=== Work instruction ===
Pictures appear among the records. Write out all else exactly as it stands.

=== Data extracted from a collection ===
-- Opening Marker --

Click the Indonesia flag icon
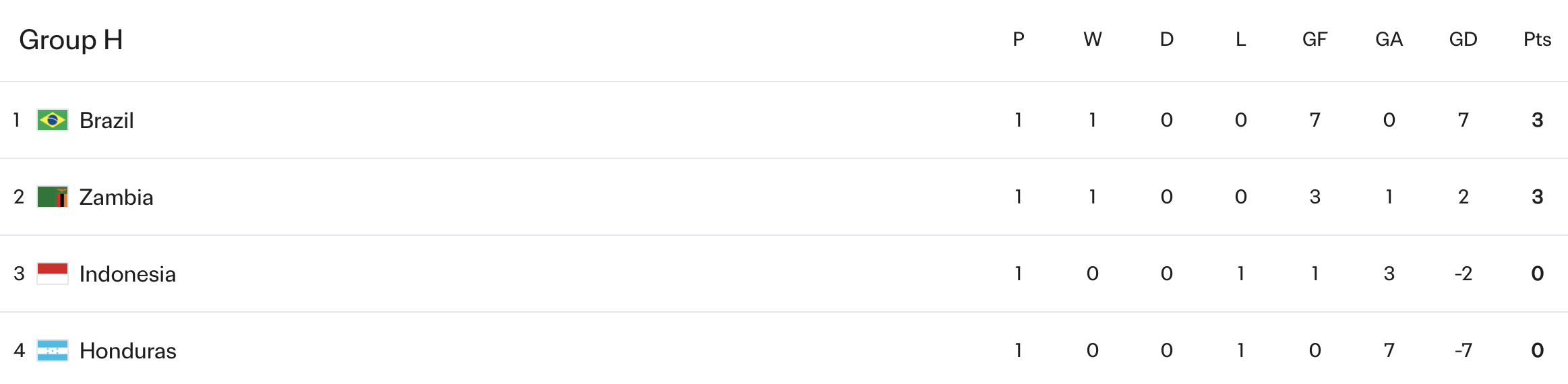This screenshot has width=1568, height=384. (53, 274)
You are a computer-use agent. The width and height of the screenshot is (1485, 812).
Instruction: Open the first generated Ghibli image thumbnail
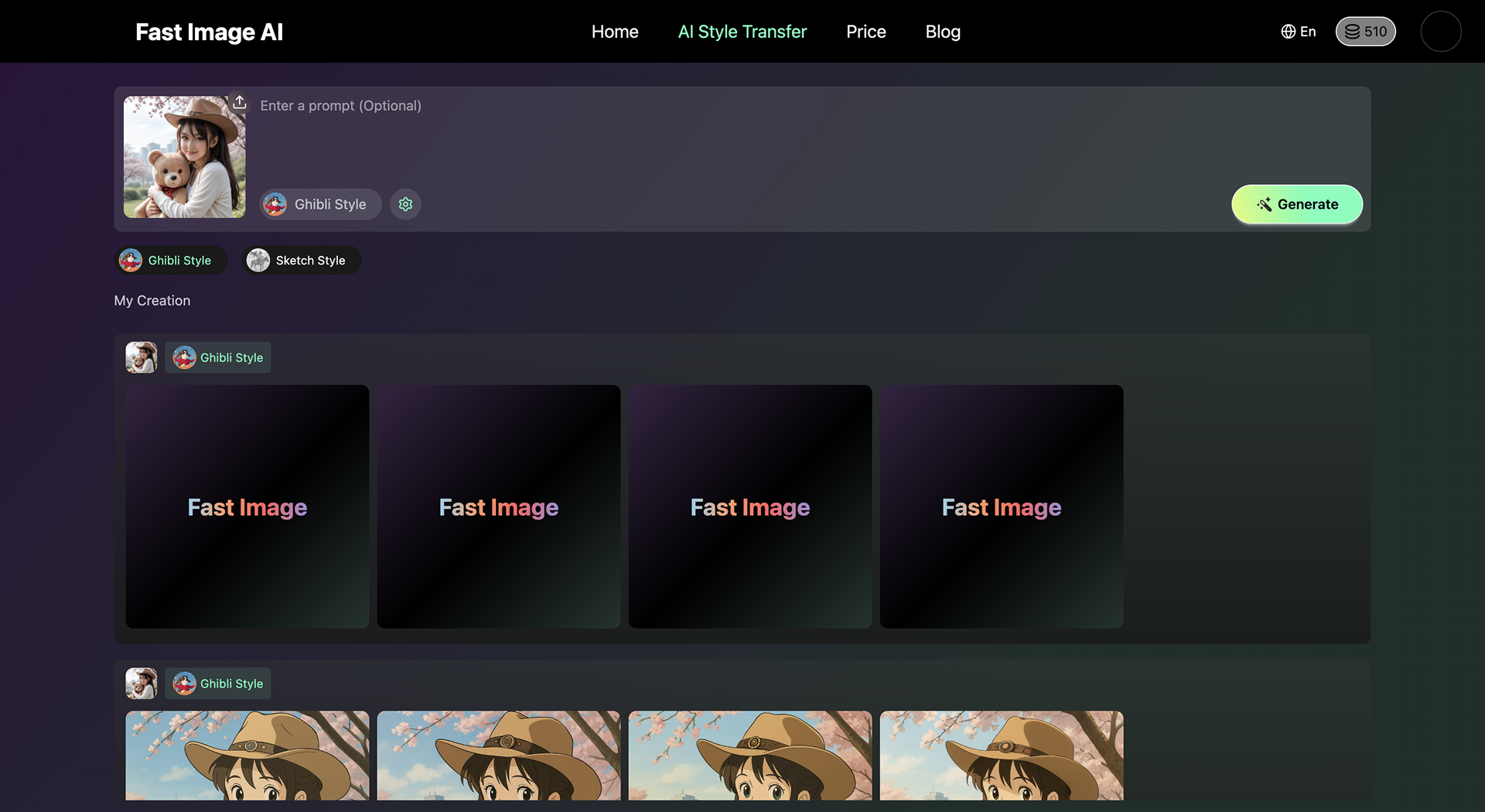pos(248,755)
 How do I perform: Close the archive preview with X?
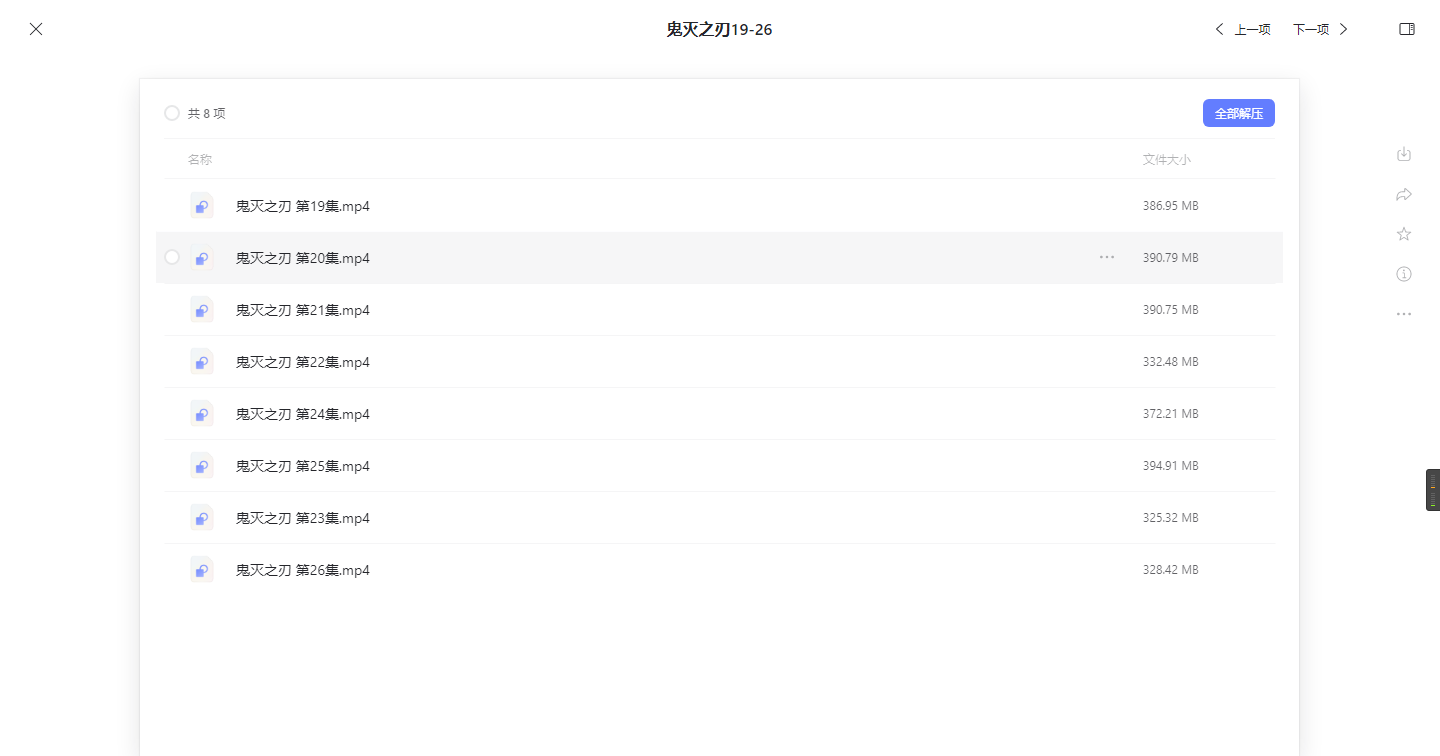pyautogui.click(x=36, y=29)
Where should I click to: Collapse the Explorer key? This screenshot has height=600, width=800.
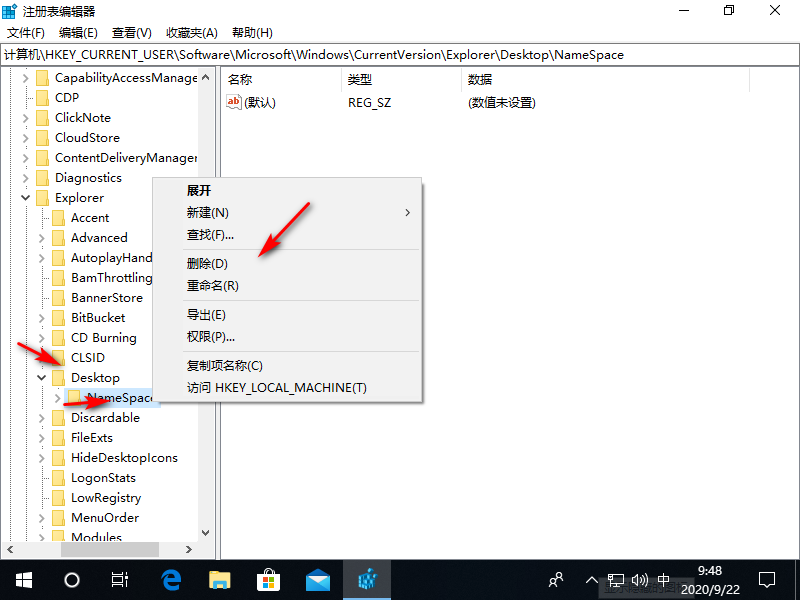tap(24, 197)
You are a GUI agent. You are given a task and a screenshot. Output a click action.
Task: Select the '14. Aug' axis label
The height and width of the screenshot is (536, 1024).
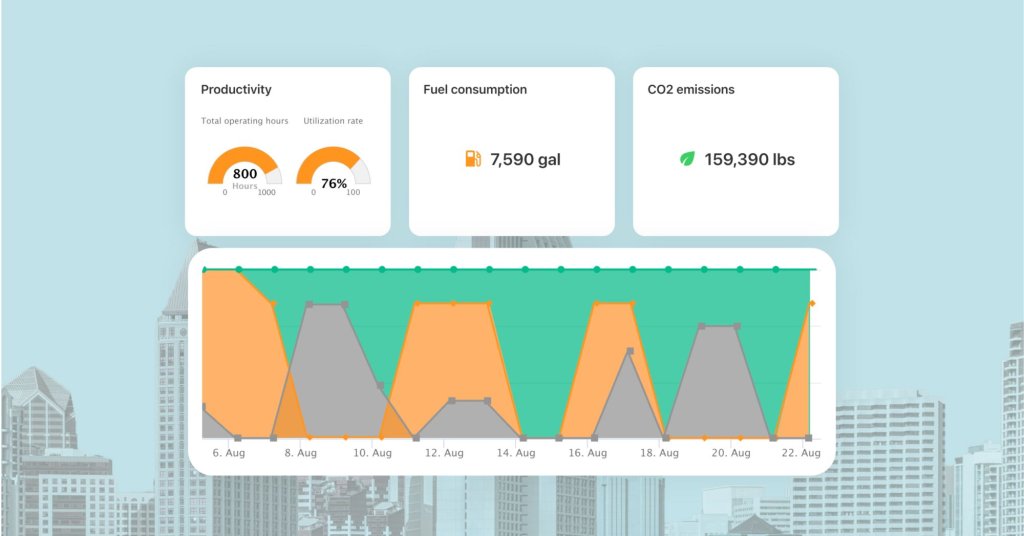point(516,453)
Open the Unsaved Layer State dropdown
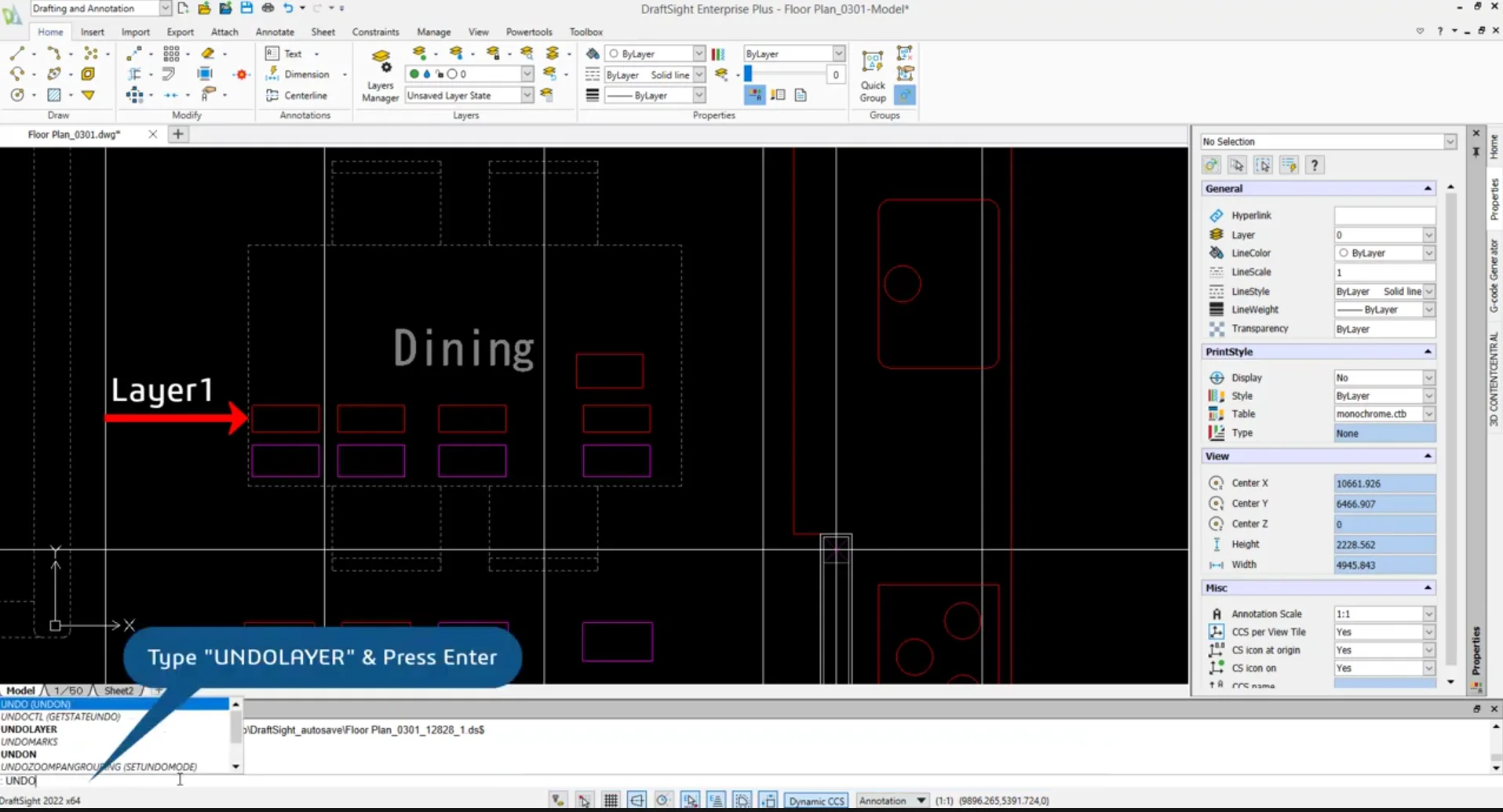This screenshot has width=1503, height=812. [527, 95]
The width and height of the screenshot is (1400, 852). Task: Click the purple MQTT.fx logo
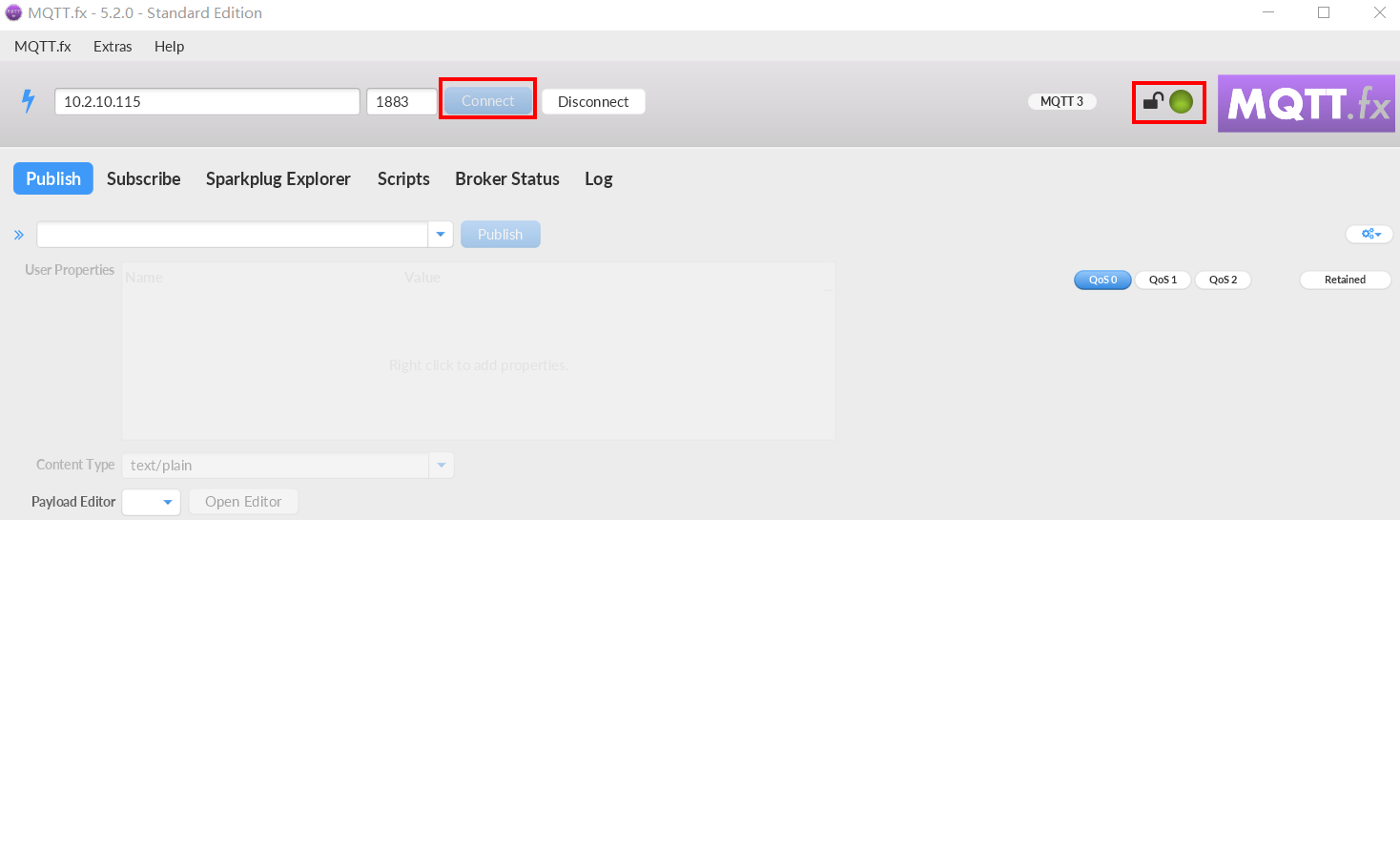(1306, 103)
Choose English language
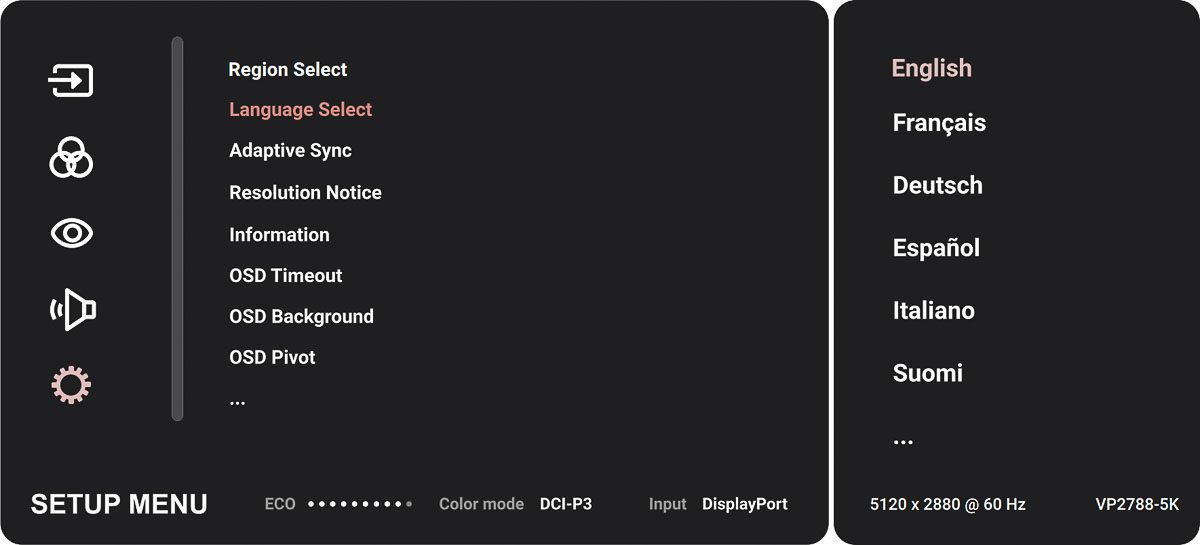The height and width of the screenshot is (545, 1200). point(931,68)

-- Closing Marker --

=== Reply ===
Click the Indonesia flag icon
This screenshot has width=1568, height=384. (53, 274)
You are a computer-use agent. The width and height of the screenshot is (1485, 812).
Instruction: Open the first generated Ghibli image thumbnail
pos(248,755)
 How do I perform: Close the archive preview with X?
pyautogui.click(x=36, y=29)
Where should I click to: Collapse the Explorer key? This screenshot has height=600, width=800.
tap(24, 197)
You are a GUI agent. You are given a task and a screenshot. Output a click action.
Task: Select the '14. Aug' axis label
The height and width of the screenshot is (536, 1024).
point(516,453)
Open the Unsaved Layer State dropdown
This screenshot has width=1503, height=812. [527, 95]
The width and height of the screenshot is (1400, 852). Task: Click the purple MQTT.fx logo
(1306, 103)
Choose English language
The height and width of the screenshot is (545, 1200). point(931,68)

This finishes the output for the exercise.